A mixed-effects logistic regression revealed that recognition performance was equivalent for immediate-JOL items (M = 87.8% correct, SD = 6.98) and delayed-JOL items (M = 86.9% correct, SD = 7.72), z = 0.65, b = 0.08, SE = 0.13, p = .519, 95% CI = [−0.18, 0.36]. These results suggest that delaying judgment of items did not alter the strength of memory itself (see also the meta-analysis by Rhodes & Tauber, 2011). We further tested whether delay affected memory by examining whether accuracy within delayed trials differed as a function of the number of intervening items and found that number of intervening items did not affect accuracy, z = −1.43, b = 0.00, SE = 0.01, p = .154, 95% CI = [−0.03, 0.01].
JOL magnitude
Table 1 presents participants’ mean JOL magnitude for immediate-JOL and delayed-JOL items. JOL magnitude was higher for immediate-JOL items (M = 6.16, SD = 0.82) than for delayed-JOL items (M = 5.18, SD = 0.73), t(18) = 4.49, p < .001, d = 1.03. We also conducted an analysis to determine whether the length of the delay between studying and judging a pair affected participants’ confidence levels. A linear mixed-effects model revealed a significant effect of delay length on confidence: Confidence decreased as delay length increased, b = −0.04, SE = 0.01, t(17) = −4.70, p < .001, 95% CI = [−0.05, −0.02]. The frequencies of JOL values for both immediate and delayed JOLs is depicted in Table S1 in the Supplemental Material available online.

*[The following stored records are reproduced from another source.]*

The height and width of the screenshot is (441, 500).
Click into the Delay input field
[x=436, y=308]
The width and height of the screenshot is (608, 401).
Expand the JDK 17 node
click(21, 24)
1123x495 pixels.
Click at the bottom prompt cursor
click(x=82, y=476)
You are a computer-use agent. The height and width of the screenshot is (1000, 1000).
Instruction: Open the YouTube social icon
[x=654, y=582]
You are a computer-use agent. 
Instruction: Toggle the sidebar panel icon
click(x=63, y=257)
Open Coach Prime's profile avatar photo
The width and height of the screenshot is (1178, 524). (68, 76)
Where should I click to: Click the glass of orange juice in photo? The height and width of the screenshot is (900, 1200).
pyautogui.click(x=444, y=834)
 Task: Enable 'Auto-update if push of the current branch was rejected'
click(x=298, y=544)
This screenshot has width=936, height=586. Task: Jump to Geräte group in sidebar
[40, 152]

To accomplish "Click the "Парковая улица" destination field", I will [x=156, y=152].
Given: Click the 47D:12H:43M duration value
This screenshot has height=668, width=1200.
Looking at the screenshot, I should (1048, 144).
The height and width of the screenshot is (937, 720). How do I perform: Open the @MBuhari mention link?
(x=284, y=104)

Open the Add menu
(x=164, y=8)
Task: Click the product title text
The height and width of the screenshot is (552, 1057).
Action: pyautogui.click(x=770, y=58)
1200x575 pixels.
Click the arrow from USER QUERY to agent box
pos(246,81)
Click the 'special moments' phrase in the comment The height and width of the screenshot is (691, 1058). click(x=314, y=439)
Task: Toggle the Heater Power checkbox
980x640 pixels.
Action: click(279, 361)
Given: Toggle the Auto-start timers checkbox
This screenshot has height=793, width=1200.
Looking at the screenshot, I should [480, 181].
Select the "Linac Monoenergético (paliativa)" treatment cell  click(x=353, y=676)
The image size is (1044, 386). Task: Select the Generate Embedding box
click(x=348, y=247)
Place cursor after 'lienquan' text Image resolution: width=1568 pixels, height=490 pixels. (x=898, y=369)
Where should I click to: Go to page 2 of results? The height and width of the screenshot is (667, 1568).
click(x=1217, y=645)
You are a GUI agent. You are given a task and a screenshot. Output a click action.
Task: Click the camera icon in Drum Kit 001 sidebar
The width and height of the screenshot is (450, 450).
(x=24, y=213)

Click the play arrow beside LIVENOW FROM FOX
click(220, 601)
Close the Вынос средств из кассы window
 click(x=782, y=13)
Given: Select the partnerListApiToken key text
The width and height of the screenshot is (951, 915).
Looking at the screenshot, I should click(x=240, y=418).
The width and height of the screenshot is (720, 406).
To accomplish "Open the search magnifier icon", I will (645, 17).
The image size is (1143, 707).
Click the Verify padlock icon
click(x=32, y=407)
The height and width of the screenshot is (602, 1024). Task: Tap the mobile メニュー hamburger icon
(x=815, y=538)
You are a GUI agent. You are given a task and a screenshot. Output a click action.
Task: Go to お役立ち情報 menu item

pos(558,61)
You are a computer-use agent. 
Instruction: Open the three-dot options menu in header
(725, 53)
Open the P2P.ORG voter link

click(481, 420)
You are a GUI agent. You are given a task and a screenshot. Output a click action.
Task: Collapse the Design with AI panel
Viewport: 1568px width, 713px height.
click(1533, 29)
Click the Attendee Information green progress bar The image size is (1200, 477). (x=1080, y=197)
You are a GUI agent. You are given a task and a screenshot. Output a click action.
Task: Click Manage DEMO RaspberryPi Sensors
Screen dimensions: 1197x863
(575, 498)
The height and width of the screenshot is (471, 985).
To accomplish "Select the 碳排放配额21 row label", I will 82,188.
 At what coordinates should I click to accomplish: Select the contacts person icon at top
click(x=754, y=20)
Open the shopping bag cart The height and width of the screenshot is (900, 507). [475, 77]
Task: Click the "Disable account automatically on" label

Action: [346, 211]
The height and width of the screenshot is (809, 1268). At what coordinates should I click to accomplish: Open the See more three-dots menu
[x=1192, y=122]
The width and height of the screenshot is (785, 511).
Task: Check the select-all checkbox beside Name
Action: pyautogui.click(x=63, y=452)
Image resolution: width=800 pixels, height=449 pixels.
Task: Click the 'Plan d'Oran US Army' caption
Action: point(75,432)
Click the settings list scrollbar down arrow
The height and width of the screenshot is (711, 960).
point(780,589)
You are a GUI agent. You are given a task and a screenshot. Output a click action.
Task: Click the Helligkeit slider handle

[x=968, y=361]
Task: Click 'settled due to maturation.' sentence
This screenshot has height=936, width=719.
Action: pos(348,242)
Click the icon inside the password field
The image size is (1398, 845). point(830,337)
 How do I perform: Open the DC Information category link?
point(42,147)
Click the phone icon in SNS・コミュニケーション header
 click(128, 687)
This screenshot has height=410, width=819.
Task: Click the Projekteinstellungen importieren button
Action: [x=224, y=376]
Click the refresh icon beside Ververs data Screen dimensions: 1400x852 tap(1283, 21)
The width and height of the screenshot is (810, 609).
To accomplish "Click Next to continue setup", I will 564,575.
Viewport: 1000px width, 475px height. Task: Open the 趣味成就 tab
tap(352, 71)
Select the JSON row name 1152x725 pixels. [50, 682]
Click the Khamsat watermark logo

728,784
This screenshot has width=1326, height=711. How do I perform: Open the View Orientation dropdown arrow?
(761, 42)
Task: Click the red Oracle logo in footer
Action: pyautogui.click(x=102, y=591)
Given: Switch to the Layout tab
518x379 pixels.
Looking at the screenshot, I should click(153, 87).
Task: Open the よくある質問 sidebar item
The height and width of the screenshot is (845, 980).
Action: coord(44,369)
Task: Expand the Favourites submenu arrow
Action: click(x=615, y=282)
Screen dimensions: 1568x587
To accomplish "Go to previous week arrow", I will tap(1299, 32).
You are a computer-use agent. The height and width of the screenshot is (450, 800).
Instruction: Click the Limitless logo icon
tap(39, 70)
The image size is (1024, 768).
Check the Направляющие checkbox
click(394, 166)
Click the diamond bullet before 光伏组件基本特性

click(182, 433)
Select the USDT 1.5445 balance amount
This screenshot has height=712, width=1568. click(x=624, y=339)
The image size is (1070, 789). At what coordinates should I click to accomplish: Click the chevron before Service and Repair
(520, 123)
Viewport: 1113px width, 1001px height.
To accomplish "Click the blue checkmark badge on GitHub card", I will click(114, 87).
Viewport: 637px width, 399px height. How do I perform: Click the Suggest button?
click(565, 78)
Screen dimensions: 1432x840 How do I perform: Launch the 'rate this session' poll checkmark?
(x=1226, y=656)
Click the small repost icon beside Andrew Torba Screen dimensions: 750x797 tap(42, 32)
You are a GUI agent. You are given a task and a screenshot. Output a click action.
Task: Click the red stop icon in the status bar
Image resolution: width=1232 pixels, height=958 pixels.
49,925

Mean Recognition Performance and Judgments-of-Learning (JOL) Magnitude
Associations between JOLs and performance
As discussed above, the delayed-JOL effect is a well-known behavioral effect whereby delayed JOLs tend to be more strongly associated with actual memory performance than immediate JOLs. Previous studies demonstrating this effect have tended to use cued-recall tests (e.g., Nelson et al., 2004; Serra & Dunlosky, 2005), and thus it is an open question whether we would see such strong coupling for delayed JOLs in the present case, in which JOLs are made in cued-recall-style trials but tested in a two-alternative forced-choice recognition test (Fig. 1b). On the one hand, retrieval of information about past study, as encouraged by target-absent delayed JOLs, should be informative for recognition tests. On the other hand, recognition-memory tests themselves may not require such retrieval, and thus JOLs may be less predictive than they would be if there were greater alignment between JOLs and the test. That is, cued-recall-style JOLs could encourage transfer-inappropriate monitoring when tests are recognition based rather than retrieval based (cf. Dunlosky & Nelson, 1997).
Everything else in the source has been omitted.